For me, I like to have 6 months of my expenses ready (Short term savings). When I have met this criteria, all extra money hits my Mid-range savings plan. From here, I syphon a bit off and kick it up to the long term savings. In some cases, my wife and I just buy something that we have been wanting (morale factor).
I’m a big fan of bonds and specifically Treasure Direct. I put 60% of my mid-range in to Bonds. At times when the rate is really good, I’ll throw closer to 80% at bonds. I prefer I-bonds over all bond types. I guess it’s the 2-part percentage rate that makes me feel like I’m gambling and the fact that the I-bond has been a top performer (as far as bonds go) since introduced.
I usually am a bit hesitant on putting a good deal of money into mutual funds.
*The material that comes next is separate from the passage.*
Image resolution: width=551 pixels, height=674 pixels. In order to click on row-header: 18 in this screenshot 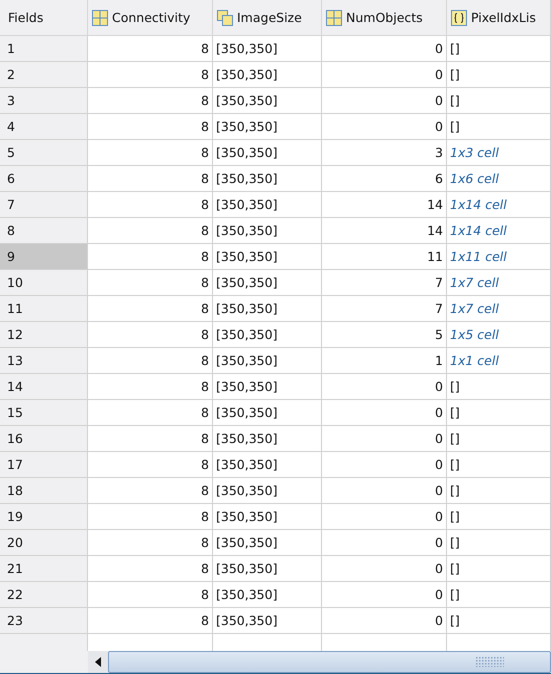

I got burned during the dot.com bubble and lost 82% on all of my mutual fund money. Now 4-5 years later, I’m about 40% up with my mutual funds.
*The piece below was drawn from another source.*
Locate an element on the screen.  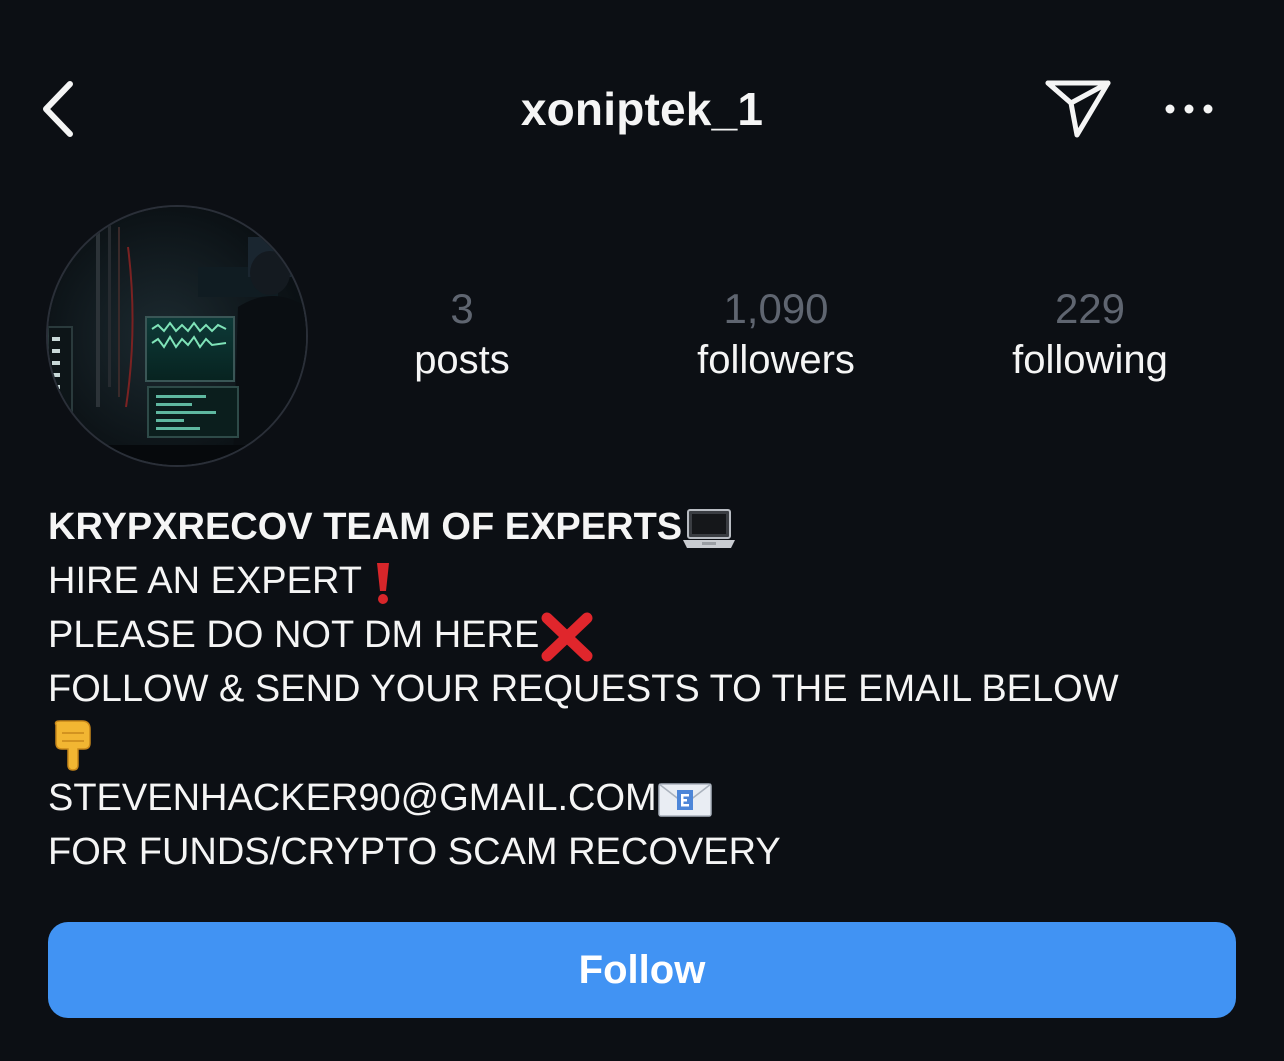
bio-name: KRYPXRECOV TEAM OF EXPERTS is located at coordinates (366, 527).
I usually put 20% of mid range savings into mutual funds. I like to buy in diversified sectors. Even though they don’t get ridiculous return rates, if you pick a good one, you can get about 10% annually. I’ll take 10% any day.
I usually put any money I have left into Index Funds. An index fund is a company that just invests in other companies across several sectors. Mutual funds are more focused on a single industry or sector. These usually return 10-12% for me. As of late, I have been focusing my index money into: Vanguard 500 Index. Someone gave me a tip (Yeah, like I know a guy) and I have been doing very well with it.
How should you do this?
You have to decide on your own when you reach this stage. It real involves the nature of your work and how comfortable you are with being cash strapped. It you have a very steady career track and you don’t real care if you get kicked out on the street, then start your mid-range savings right away. If you are like most, you will wait until your short term savings goal is met.
I would advise you to start out small. Start out with 90% bonds (not going to lose your money there) and may be grab a SPDR or Index Fund along the way and see how it works out for you. Start to put more money into indexs and and SPDRs when you have money that you can wait on for closer to seven years, you will surely come away on top.